Unfortunately, I do not have many pictures of this masterpiece, but let me tell you, I am super proud of this recipe.
This recipe is probably one of the first that I had to invent a lot of the components myself, without knowing how good it would all taste in the end, but let me tell you… the sweet potato and ricotta mixture is just out of this darn world.
So, just trust me, and enjoy this warm and delicious dish!
- Large bag or bundle of fresh spinach, rinsed (or 1pkg frozen if necessary, but fresh is def better!)
- 2 avg size sweet potatoes (not small)
- Fresh sage
- 15oz ricotta cheese
- 2 bags shredded mozzarella (I used a whole bag and bit more of the 2nd but if you want you can use less and only use one bag)
- 1 tbsp butter
- Lasagna noodles (I used a half of a 16oz package)
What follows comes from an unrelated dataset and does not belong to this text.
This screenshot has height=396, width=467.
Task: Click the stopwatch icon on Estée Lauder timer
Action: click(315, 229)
- 2 cups tomato sauce (I used Prego Florentine Spinach & Cheese, because it seemed to go with the recipe, but it really doesn’t matter, use your fave)
- Splash of veggie stock
- Olive oil
- Salt & Pepper to taste
- Clean, peel, and dice sweet potatoes into small cubes, and add to salted, boiling water, let cook until soft and smooshy, about 10-15 m
- Cook lasagna noodles as package advises (usually boil salted water, add noodles, boil for ~10min), drain, rinse, and set aside (you can add a little olive oil so they don’t stick together)
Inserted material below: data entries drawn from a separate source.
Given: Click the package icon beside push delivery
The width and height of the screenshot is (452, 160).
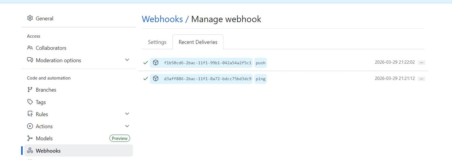Looking at the screenshot, I should [156, 63].
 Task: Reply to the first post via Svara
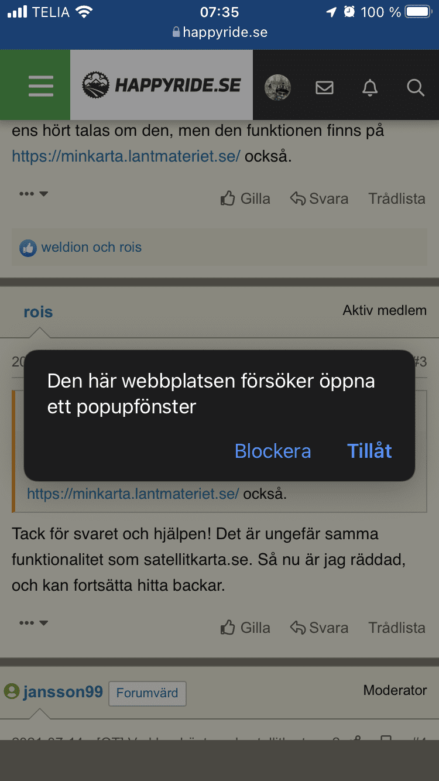click(320, 198)
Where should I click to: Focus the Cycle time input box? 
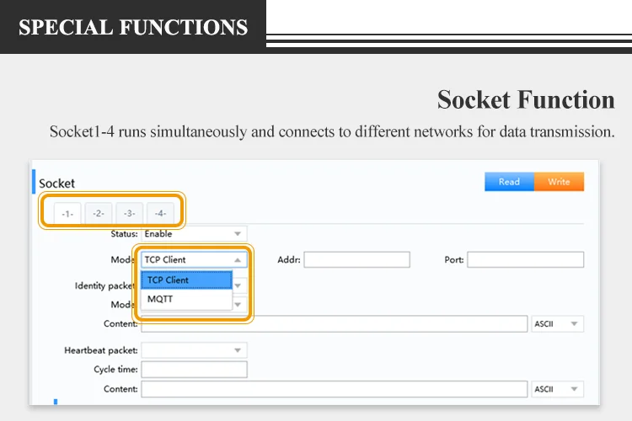pyautogui.click(x=194, y=370)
- In a large pan, heat up a tbsp or 2 of olive oil, and add your spinach. Cook down a bit, add some salt and pepper. Cook until completely wilted and dark green. Remove from heat and set aside
- Once the potatoes are done, drain and add to large bowl. Add the butter (more if you like) and a splash of veggie stock, just enough to add a little moisture. Mash/blend/smoosh however you like until creamy. Add chopped sage, I recommend a decent pinch and season to taste with salt and pepper. Mix in ricotta with sweet potatoes and set aside.
- Now that all of your components are ready, preheat your oven to 375˚F
- Add some tomato sauce to the bottom of your pan, just enough to slightly cover the bottom of your dish where you can still see through it (idk, maybe a 1/4 of a cup?)
- Lay down lasagna noodles to cover dish
- Dollop half the potato & ricotta mixture and spread out as evenly as possible
- Pour half of the remaining sauce over
- Sprinkle a layer of mozzarella
- Add another layer of each: noodles, potato/ricotta filling, mozz cheese, sauce.
- Add a nice thick layer of cheese on top
- Pop in the oven for ~45min. Top it off with the broiler if your top doesn’t get browned.